Un point important : En fait, les variables globales en lecture seulement et immuables sont accessibles par des procédures externes : il s'agit de données de surveillance modifiables étant strictement interdites.
D'une manière générale, une chaîne d'appels de procédure impliquant un module de surveillance a la forme générale suivante :
- Procédure Client -- en dehors du module
↓ - Procédures externes -- à l'intérieur du module mais en dehors du moniteur
↓ - Procédures d'entrée -- à l'intérieur du moniteur
↓ - Procédures Internes -- à l'intérieur du moniteur
Tout écart par rapport à ce modèle est susceptible d'être une erreur.
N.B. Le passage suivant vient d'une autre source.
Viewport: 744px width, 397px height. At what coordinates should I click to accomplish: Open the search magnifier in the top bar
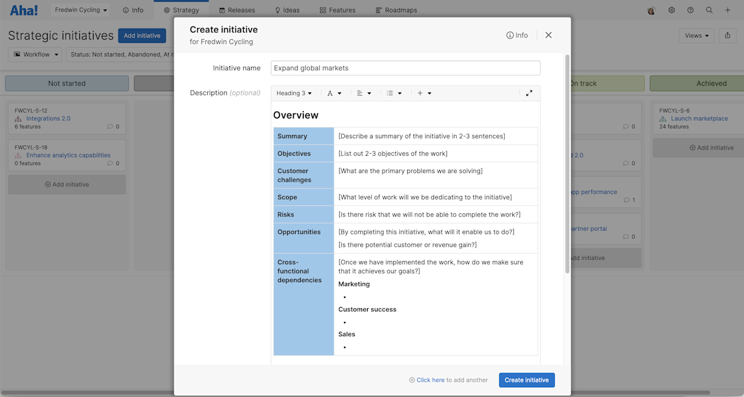point(709,10)
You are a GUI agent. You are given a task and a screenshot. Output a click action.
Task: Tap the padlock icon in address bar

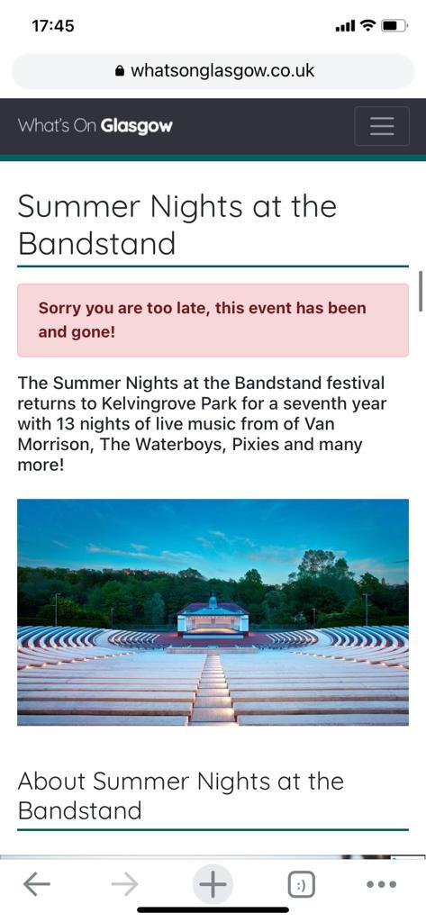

Une technique utile pour éviter les bogues et augmenter la lisibilité d'un module de surveillance consiste à structurer le texte source dans l'ordre correspondant :
M: MONITOR = BEGIN <Procédures externes> <Procédures d'entrée> <Procédures Internes> <Code d'initialisation (corps principal)> END |
Interfaces vers les moniteurs
Dans Mesa, les attributs ENTRY et INTERNAL sont associés au corps d'une procédure, et non à son type. Ils ne peuvent donc pas être spécifiés dans un module DEFINITIONS. En général, les procédures internes ne sont pas exportées de toute façon, bien qu'elles puissent l'être pour un moniteur multi-module. En fait, le compilateur émet un avertissement lorsque la combinaison PUBLIC INTERNAL se produit.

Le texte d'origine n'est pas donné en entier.